--- Supplied text ---
This article is one of a set on the practice of polygamy in the Mormon settlement of St. George, Utah, from 1861 to 1880. For years researchers have known that St. George had an unusually high percentage of its population living in polygamous households and have been grappling with the reason why and what those high percentages tell us about the practice of plural marriage in Utah generally.
The demographic work to understand the lives of those families in plural marriage is labor intensive, and this article provides only a snapshot of it in June 1880, when Daniel Handley McAllister visited the houses of St. George, Middleton, and Price City to take the federal census. The census revealed that polygamous men, women, and their families accounted for 41.4 percent of St. George's population in 1880.

--- Stated goal ---
Continue the article on polygamy in St. George, Utah, starting after its final sentence.

--- Recorded data ---
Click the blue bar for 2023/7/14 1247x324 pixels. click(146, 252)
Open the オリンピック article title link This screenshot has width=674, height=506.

* * *

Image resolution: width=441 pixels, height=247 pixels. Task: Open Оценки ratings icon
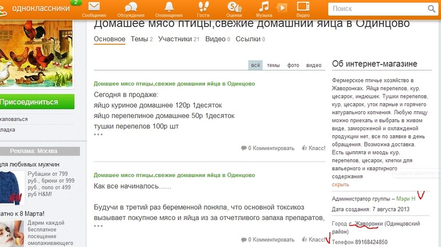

--- Task result ---
One interesting conclusion reached by this study is that two parallel cultures seemed to prevail in St. George. The number of polygamists' daughters entering plural marriage suggests that polygamous relationships were to some degree replicating themselves in the second generation. But so were monogamous relationships: monogamous parents raised monogamous daughters. Another conclusion is that the incidence of plural marriage in St. George in 1880 was definitely influenced by the presence of the first LDS temple, which was dedicated there in January 1877. This article includes a list from the 1880 census of St. George's plural families.
Daynes, Kathryn M.
"Striving to Live the Principle in Utah's First Temple City: A Snapshot of Polygamy in St. George, Utah, in June 1880,"
BYU Studies Quarterly: Vol. 51
, Article 5.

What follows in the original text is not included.